Farhat was a close associate of the Hamas leadership for over two decades. She had strong militant credentials, including an appearance carrying a gun in a video in which she advised one of her sons, Mohammed, on tactics before he attacked a Jewish settlement. She also was a member of the Palestinian Legislative Council for Hamas. Farhat was one of the most prominent Islamist female leaders in Gaza and became an icon of the Second Intifada.

==Early life and family==
Umm Nidal, born Maryam Farhat, was born in Shuja'iyya in Gaza City in 1949. She had ten brothers and five sisters, and married Fathi Farhat when she was in high school, becoming pregnant with her first child shortly after marriage.

Farhat had a total of ten children, and her six sons joined al-Qassam Brigades, Hamas's military wing. Her eldest son Nidal was one of the first manufacturers of the Qassam rocket and helped to make rockets for Hamas and was killed in February 2003 while preparing to conduct an attack. A third son Rawad died in 2005 in an Israeli airstrike on his car, which was carrying a Qassam rocket. Her son Wissam served eleven years in Israeli prison for attempted murder. After that, he was the perpetrator of various terrorist acts such as the Atzmona and the Nahal Oz attacks. Him and his brother Moamin, a Hamas commander, were killed by the Israel Defense Forces in December 2023 and September 2025, respectively, during the Gaza war.

==Public attention==
Farhat came to public attention in 2002 after being filmed carrying a gun and advising her 17-year-old son Muhammad Farhat before the Atzmona attack on 7 March. Muhammad entered the Gaza Strip former settlement of Atzmona and opened fire and threw hand grenades at Israeli students enrolled in a pre-military school, killing five and wounding 23 others. After the attack, he was shot dead. After Muhammad's death, Farhat said she "wished [she] had 100 boys like Muhammad."

Farhat became known as "Khansa of Palestine" (خنساء فلسطين), a reference to Al-Khansa (one of the companions of Muhammad), all four of whose sons were killed in the Battle of Qadisiyah. Umm Nidal got this title because of her great sacrifices - as in the Palestinian and Islamic culture - during the Second Intifada and before that, where her house was home to many prominent leaders of al-Qassam, including Emad Akel, who was assassinated in her home in 1993 by the Israel Defense Forces.

==Political career==
Farhat ran as a candidate of Hamas in the 2006 Palestinian legislative election. She was successfully elected to the Palestinian Legislative Council.

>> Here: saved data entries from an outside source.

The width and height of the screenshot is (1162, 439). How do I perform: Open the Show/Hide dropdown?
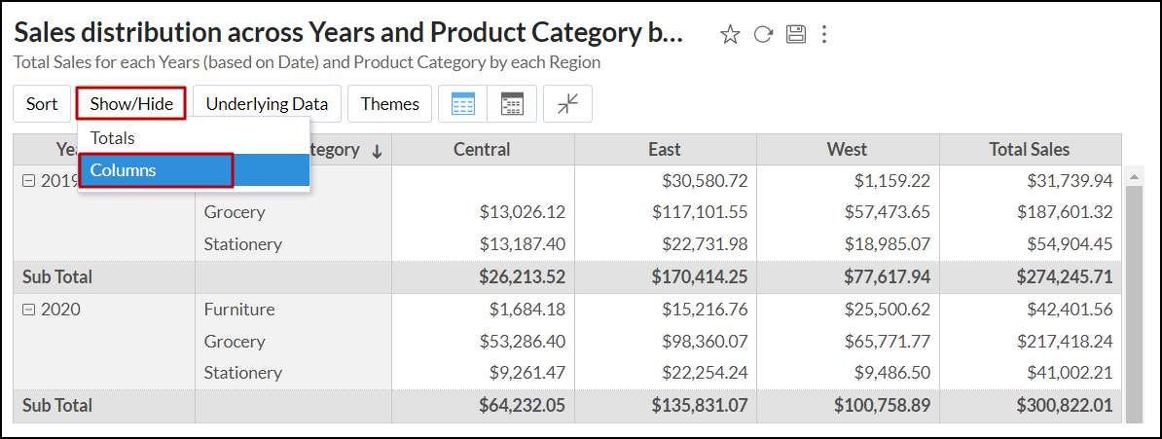click(x=130, y=104)
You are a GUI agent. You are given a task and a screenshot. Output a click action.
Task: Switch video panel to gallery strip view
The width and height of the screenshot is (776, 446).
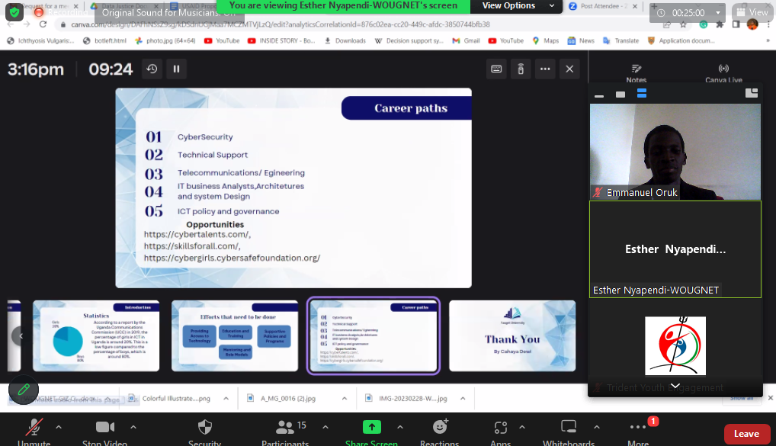point(641,94)
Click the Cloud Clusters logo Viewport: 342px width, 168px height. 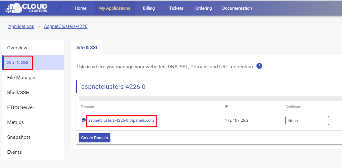pyautogui.click(x=26, y=8)
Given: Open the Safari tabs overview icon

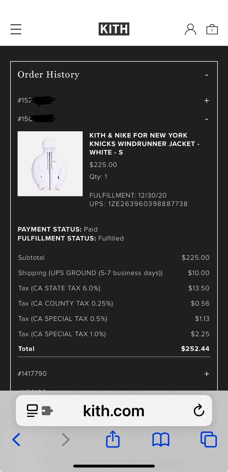Looking at the screenshot, I should [x=209, y=440].
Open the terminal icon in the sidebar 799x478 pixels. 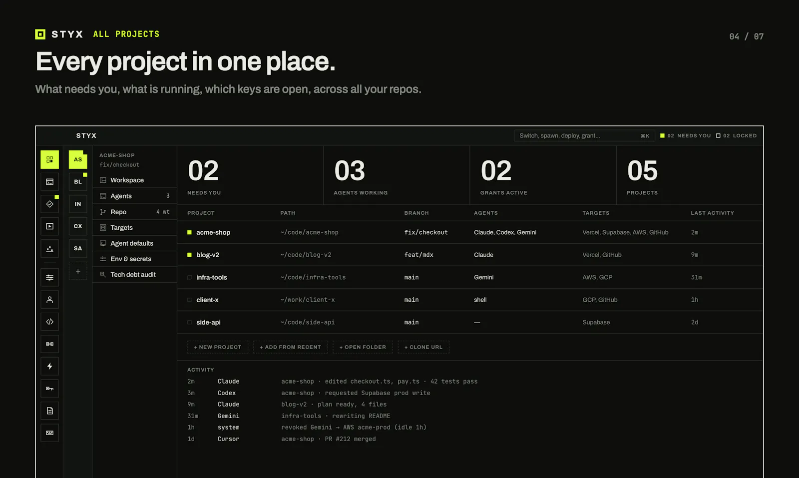(49, 182)
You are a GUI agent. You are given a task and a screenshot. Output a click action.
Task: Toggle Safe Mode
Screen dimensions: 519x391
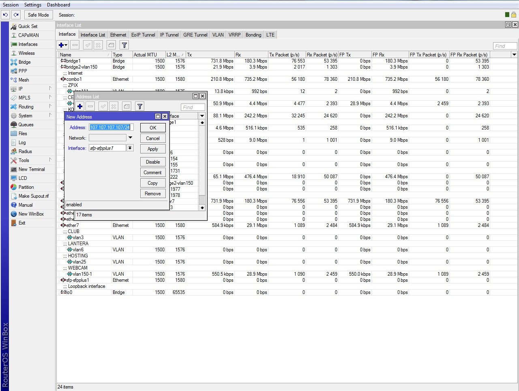pyautogui.click(x=38, y=15)
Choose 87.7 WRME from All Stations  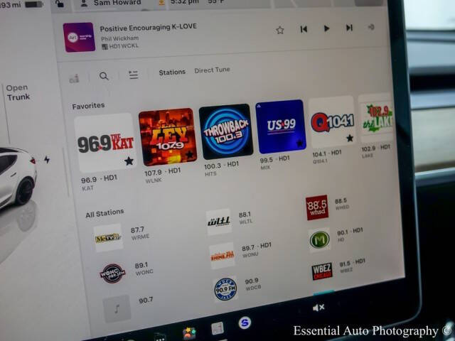click(x=108, y=238)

==Views on martyrdom and murder of civilians==
In an interview published in both the Israeli Arab weekly Kul al-Arab and the London-based Arabic-language daily Al-Quds Al-Arabi, Umm Nidal said she was proud of her sons. In her December 2005 interview, Umm Nidal said:

- "I protect my sons from defying Allah, or from choosing a path that would not please Allah. This is what I fear, when it comes to my sons. But as for sacrifice, Jihad for the sake of Allah, or performing the duty they were charged with - this makes me happy."
- (Referring to Israelis) "They are all occupiers. Besides, don't forget that they all serve in the army. They are all considered soldiers. They are all reserve soldiers."
- "They are all occupiers, and we must fight them by any legitimate means."
- "All means are legitimate as long as the occupation continues."
- "There is no difference. This is Islamic religious law. I don't invent anything. I follow Islamic religious law in this. A Muslim is very careful not to kill an innocent person, because he knows he would be destined to eternal Hell. So the issue is not at all simple. We rely on Islamic religious law when we say there is no prohibition on killing these people."
- "The word 'peace' does not mean the kind of peace we are experiencing. This peace is, in fact, surrender and a shameful disgrace. Peace means the liberation of all of Palestine, from the Jordan River to the Mediterranean Sea. When this is accomplished - if they want peace, we will be ready. They may live under the banner of the Islamic state. That is the future of Palestine that we are striving towards."

==Death==
Farhat died on 17 March 2013, aged 64, from multiple organ failure, in Gaza City. Her death was announced by al-Qassam Brigades. Her funeral was attended by 4,000 Palestinians, including top Hamas leaders such as Ismail Haniyeh.